Collected data:
------------------------------------------------

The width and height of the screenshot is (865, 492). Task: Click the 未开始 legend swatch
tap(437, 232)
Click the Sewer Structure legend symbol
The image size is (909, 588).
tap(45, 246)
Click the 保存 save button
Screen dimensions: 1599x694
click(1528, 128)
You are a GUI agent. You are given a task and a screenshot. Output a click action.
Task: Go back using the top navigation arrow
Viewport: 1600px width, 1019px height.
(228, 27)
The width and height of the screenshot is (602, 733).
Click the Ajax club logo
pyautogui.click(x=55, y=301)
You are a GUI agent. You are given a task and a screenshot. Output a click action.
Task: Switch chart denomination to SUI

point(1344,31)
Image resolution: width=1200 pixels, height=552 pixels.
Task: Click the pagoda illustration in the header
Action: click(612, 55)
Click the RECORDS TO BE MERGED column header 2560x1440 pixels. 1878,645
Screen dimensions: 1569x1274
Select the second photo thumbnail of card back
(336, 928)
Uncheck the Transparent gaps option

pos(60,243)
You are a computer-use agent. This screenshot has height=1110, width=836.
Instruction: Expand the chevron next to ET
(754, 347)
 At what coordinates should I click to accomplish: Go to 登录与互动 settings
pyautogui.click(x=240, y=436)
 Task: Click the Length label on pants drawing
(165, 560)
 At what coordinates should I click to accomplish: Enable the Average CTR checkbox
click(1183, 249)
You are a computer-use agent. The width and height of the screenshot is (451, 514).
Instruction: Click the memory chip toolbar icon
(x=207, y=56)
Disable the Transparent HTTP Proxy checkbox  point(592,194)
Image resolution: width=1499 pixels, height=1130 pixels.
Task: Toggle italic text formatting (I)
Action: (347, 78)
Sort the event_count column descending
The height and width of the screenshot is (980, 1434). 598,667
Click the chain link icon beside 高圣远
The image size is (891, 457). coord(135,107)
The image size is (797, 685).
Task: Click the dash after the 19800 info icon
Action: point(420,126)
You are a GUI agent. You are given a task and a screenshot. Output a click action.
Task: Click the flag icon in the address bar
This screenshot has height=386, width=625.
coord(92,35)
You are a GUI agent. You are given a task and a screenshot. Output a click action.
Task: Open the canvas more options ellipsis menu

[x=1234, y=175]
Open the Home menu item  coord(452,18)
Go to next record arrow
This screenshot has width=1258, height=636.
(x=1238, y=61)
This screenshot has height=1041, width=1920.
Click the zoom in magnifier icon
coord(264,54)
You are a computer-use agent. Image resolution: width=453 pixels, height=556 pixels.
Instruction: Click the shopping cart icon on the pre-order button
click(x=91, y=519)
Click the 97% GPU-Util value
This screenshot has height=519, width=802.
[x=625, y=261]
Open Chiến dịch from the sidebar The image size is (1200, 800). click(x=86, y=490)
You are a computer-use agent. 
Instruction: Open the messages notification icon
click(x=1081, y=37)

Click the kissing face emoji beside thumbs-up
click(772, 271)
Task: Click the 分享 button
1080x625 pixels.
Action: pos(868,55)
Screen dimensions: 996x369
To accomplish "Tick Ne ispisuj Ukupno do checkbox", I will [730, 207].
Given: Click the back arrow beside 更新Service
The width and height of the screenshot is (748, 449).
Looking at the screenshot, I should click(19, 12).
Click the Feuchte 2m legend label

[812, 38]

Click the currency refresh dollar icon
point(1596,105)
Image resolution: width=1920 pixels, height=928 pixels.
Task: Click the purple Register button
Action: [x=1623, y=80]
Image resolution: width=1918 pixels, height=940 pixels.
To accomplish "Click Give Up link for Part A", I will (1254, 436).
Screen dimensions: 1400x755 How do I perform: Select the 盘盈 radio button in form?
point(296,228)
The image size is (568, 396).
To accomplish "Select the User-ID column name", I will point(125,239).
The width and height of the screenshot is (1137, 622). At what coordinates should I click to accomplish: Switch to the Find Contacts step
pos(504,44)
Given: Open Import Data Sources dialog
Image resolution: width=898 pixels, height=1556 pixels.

------------------------------------------------

To do: The data, all of it, should be transcribed exactly.

Output for this task:
The width and height of the screenshot is (865, 492). Task: Click the 未开始 legend swatch
tap(437, 232)
Click the Sewer Structure legend symbol
The image size is (909, 588).
tap(45, 246)
Click the 保存 save button
Screen dimensions: 1599x694
click(1528, 128)
You are a GUI agent. You are given a task and a screenshot. Output a click action.
Task: Go back using the top navigation arrow
Viewport: 1600px width, 1019px height.
(228, 27)
The width and height of the screenshot is (602, 733).
Click the Ajax club logo
pyautogui.click(x=55, y=301)
You are a GUI agent. You are given a task and a screenshot. Output a click action.
Task: Switch chart denomination to SUI

point(1344,31)
Image resolution: width=1200 pixels, height=552 pixels.
Task: Click the pagoda illustration in the header
Action: click(612, 55)
Click the RECORDS TO BE MERGED column header 2560x1440 pixels. 1878,645
Screen dimensions: 1569x1274
Select the second photo thumbnail of card back
(336, 928)
Uncheck the Transparent gaps option

pos(60,243)
You are a computer-use agent. This screenshot has height=1110, width=836.
Instruction: Expand the chevron next to ET
(754, 347)
 At what coordinates should I click to accomplish: Go to 登录与互动 settings
pyautogui.click(x=240, y=436)
 Task: Click the Length label on pants drawing
(165, 560)
 At what coordinates should I click to accomplish: Enable the Average CTR checkbox
click(1183, 249)
You are a computer-use agent. The width and height of the screenshot is (451, 514).
Instruction: Click the memory chip toolbar icon
(x=207, y=56)
Disable the Transparent HTTP Proxy checkbox  point(592,194)
Image resolution: width=1499 pixels, height=1130 pixels.
Task: Toggle italic text formatting (I)
Action: (347, 78)
Sort the event_count column descending
The height and width of the screenshot is (980, 1434). 598,667
Click the chain link icon beside 高圣远
The image size is (891, 457). coord(135,107)
The image size is (797, 685).
Task: Click the dash after the 19800 info icon
Action: point(420,126)
You are a GUI agent. You are given a task and a screenshot. Output a click action.
Task: Click the flag icon in the address bar
This screenshot has height=386, width=625.
coord(92,35)
You are a GUI agent. You are given a task and a screenshot. Output a click action.
Task: Open the canvas more options ellipsis menu

[x=1234, y=175]
Open the Home menu item  coord(452,18)
Go to next record arrow
This screenshot has width=1258, height=636.
(x=1238, y=61)
This screenshot has height=1041, width=1920.
Click the zoom in magnifier icon
coord(264,54)
You are a computer-use agent. Image resolution: width=453 pixels, height=556 pixels.
Instruction: Click the shopping cart icon on the pre-order button
click(x=91, y=519)
Click the 97% GPU-Util value
This screenshot has height=519, width=802.
[x=625, y=261]
Open Chiến dịch from the sidebar The image size is (1200, 800). click(x=86, y=490)
You are a computer-use agent. 
Instruction: Open the messages notification icon
click(x=1081, y=37)

Click the kissing face emoji beside thumbs-up
click(772, 271)
Task: Click the 分享 button
1080x625 pixels.
Action: pos(868,55)
Screen dimensions: 996x369
To accomplish "Tick Ne ispisuj Ukupno do checkbox", I will [730, 207].
Given: Click the back arrow beside 更新Service
The width and height of the screenshot is (748, 449).
Looking at the screenshot, I should click(19, 12).
Click the Feuchte 2m legend label

[812, 38]

Click the currency refresh dollar icon
point(1596,105)
Image resolution: width=1920 pixels, height=928 pixels.
Task: Click the purple Register button
Action: [x=1623, y=80]
Image resolution: width=1918 pixels, height=940 pixels.
To accomplish "Click Give Up link for Part A", I will (1254, 436).
Screen dimensions: 1400x755 How do I perform: Select the 盘盈 radio button in form?
point(296,228)
The image size is (568, 396).
To accomplish "Select the User-ID column name", I will point(125,239).
The width and height of the screenshot is (1137, 622). At what coordinates should I click to accomplish: Switch to the Find Contacts step
pos(504,44)
Given: Open Import Data Sources dialog
Image resolution: width=898 pixels, height=1556 pixels.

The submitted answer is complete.